What political party does the spy belong to? In the case of a private contractor, what party do they prefer? Which candidates do they like? Which candidates like them? It isn’t a matter of whom do we trust, it is a matter of whom do the spies trust. Who are they cozy with? Who are in their private club? Who is paying them? Who is pressuring them? Who are their friends and who are their enemies? And how do we know?
Pasquino is the nom de plume of Minneapolis writer Eric Hanson.


[…] Doug Aamoth wrote an interesting post today onHere’s a quick excerptMudd said the agency is evolving away from the law enforcement/prosecution model toward a prevention model. “I could care less whether we ever do a terrorism prosecution…I don’t care. I am worried about whether we know who these folks … […]

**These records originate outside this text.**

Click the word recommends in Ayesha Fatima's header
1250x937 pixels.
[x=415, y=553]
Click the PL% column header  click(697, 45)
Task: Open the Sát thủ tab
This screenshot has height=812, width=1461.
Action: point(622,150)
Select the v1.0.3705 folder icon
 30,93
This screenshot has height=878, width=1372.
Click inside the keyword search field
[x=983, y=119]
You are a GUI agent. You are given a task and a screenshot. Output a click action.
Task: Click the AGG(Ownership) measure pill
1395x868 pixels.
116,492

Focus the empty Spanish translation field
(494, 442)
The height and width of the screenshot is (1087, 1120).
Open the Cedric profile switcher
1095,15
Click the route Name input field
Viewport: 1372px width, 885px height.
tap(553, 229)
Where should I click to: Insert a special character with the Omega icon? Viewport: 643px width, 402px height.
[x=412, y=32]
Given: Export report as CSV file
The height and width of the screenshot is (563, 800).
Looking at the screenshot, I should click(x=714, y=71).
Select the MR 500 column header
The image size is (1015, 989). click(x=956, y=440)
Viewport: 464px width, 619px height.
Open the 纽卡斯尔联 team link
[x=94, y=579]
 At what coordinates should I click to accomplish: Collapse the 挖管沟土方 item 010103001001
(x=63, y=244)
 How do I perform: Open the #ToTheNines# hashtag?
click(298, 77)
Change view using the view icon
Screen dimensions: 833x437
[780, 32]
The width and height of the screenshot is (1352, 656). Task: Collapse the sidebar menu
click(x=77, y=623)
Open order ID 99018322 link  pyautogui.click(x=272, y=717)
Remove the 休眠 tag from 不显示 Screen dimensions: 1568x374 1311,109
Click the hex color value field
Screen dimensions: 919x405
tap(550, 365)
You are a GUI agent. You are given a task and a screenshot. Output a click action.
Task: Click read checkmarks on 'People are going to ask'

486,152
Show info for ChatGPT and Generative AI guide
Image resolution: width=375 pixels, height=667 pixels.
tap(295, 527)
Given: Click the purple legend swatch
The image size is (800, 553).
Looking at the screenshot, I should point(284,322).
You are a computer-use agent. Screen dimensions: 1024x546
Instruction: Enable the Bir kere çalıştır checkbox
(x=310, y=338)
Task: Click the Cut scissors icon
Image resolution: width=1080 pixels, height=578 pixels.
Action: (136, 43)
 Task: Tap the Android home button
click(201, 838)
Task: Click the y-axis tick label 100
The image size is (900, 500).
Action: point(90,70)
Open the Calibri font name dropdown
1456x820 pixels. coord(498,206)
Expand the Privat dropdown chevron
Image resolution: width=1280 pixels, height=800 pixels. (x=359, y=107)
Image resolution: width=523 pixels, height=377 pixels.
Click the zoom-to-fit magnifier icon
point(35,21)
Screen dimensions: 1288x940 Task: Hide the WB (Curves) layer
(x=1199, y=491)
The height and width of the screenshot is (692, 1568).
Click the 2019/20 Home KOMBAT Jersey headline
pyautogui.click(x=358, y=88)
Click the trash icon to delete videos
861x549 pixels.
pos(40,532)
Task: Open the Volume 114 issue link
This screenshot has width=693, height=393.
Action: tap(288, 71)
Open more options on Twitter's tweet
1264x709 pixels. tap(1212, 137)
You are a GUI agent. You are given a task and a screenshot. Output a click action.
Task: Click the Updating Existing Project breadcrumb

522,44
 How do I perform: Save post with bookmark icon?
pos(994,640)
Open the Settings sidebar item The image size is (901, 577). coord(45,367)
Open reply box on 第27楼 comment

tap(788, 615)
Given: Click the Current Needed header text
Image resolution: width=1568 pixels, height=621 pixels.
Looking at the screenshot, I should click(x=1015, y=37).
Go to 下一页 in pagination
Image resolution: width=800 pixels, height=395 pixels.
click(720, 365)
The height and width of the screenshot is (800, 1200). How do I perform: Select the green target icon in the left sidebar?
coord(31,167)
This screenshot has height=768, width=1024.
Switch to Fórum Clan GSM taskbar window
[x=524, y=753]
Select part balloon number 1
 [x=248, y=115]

Years ago somebody, maybe Harlan Ellison, wrote sci-fi story in which aliens who had the capacity to predict who would commit crimes hauled off the would-be malefactors before they got the chance. The humans were all very happy until the aliens got over-enthusiastic.
This looks like the Thought Police. Cops do enforcement; social workers do prevention, so let’s keep it that way.
At least aliens have less of a vested interest.
The record shows that our Thought Police are more likely to use it as an excuse to harass people that they (or their bosses) don’t like.